Word for word, restate the lines of the listing below from the line with "Click the speedometer 0-60 mph icon" through the line with "Image resolution: width=738", and do not include the pictures.

Exercise data
☆ ☆ ☆ ☆ ☆ ☆ ☆
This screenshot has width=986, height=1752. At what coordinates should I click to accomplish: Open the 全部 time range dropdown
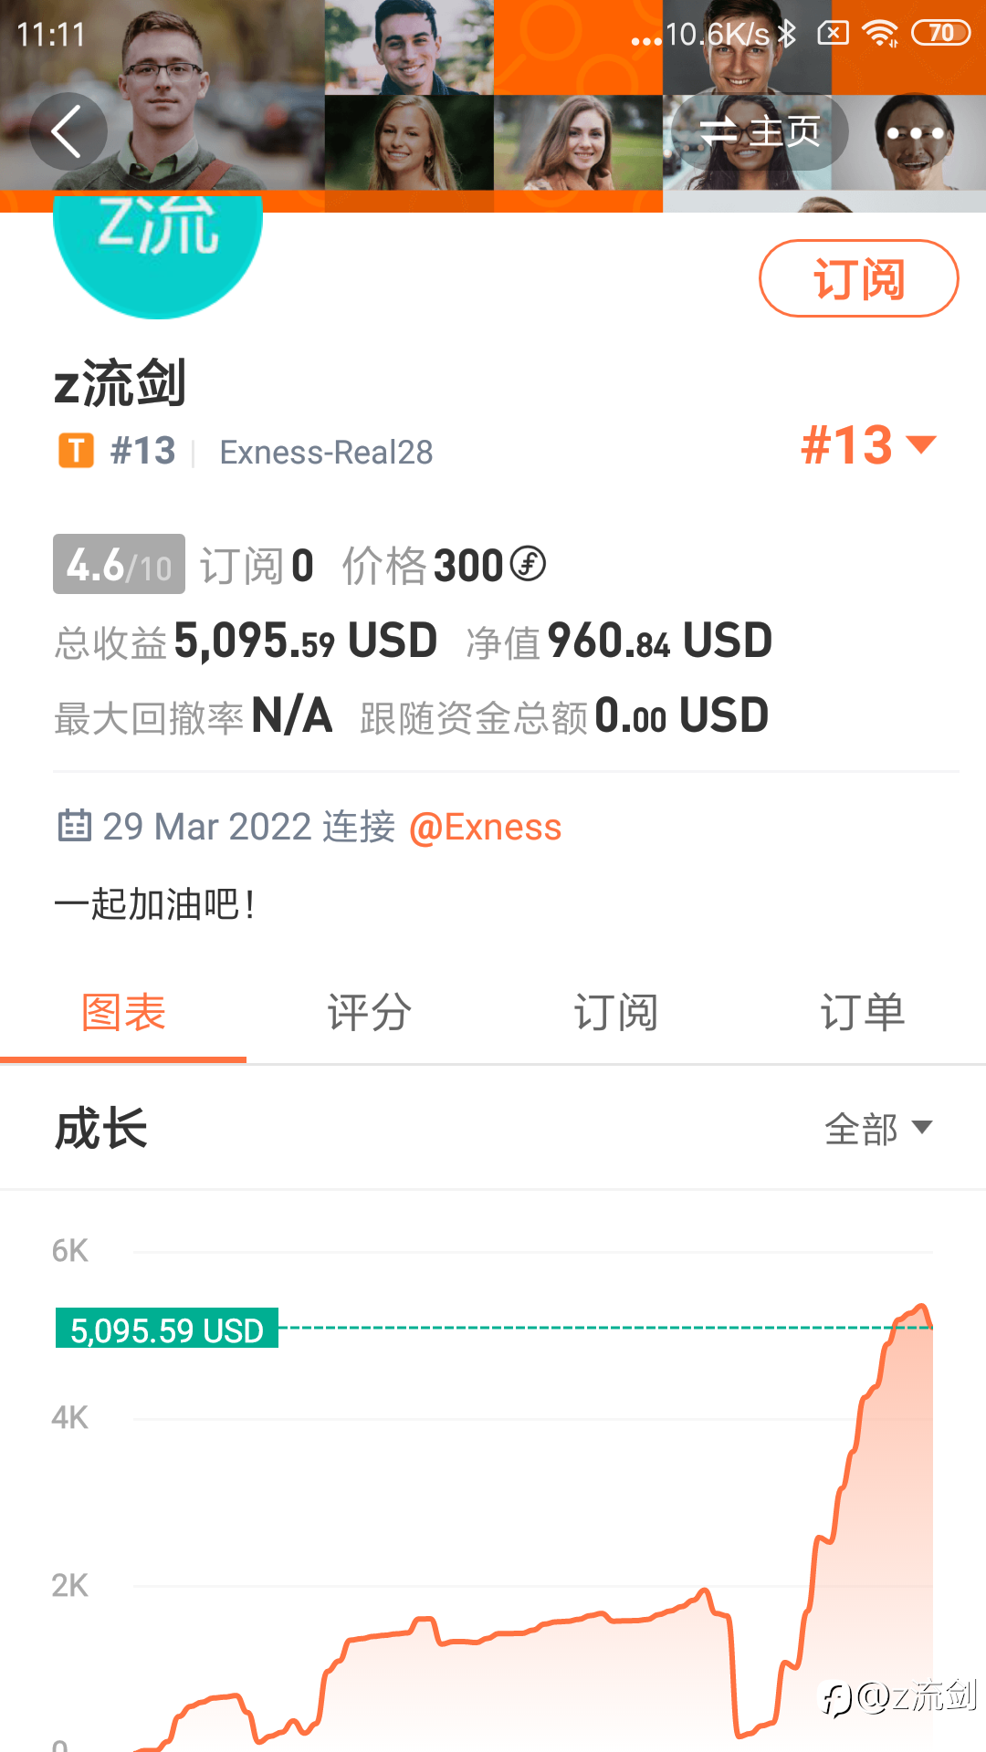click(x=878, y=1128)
☆ ☆ ☆ ☆ ☆ ☆ ☆
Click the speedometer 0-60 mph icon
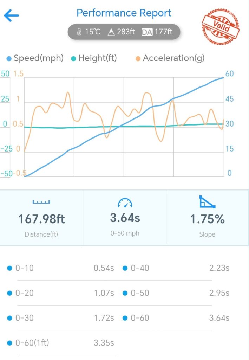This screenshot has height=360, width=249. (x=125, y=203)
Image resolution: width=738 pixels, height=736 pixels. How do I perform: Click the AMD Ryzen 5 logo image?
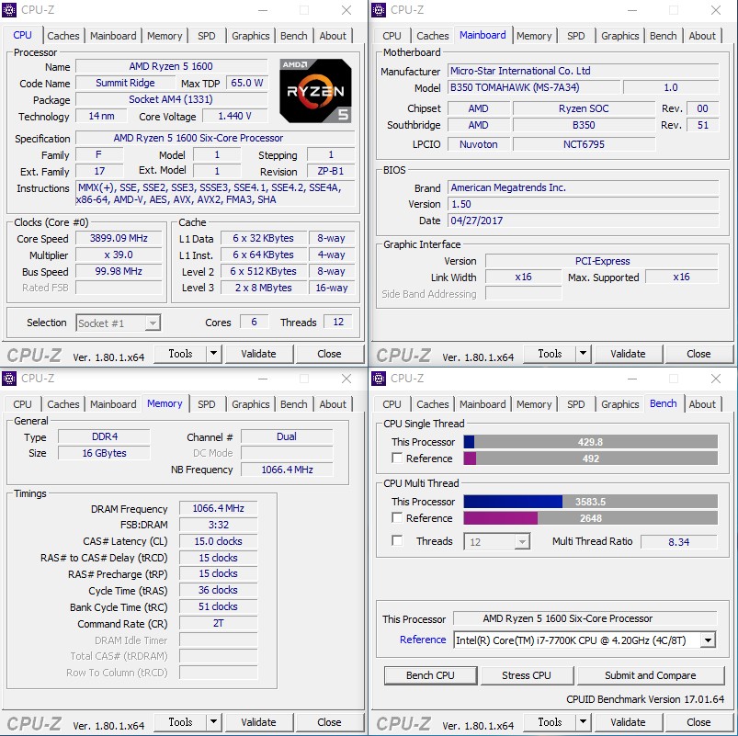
☆ ☆ ☆ ☆ ☆ ☆ ☆
Solution to the problem
Click the speedometer 0-60 mph icon
This screenshot has height=360, width=249. (x=125, y=203)
Image resolution: width=738 pixels, height=736 pixels. How do I perform: Click the AMD Ryzen 5 logo image?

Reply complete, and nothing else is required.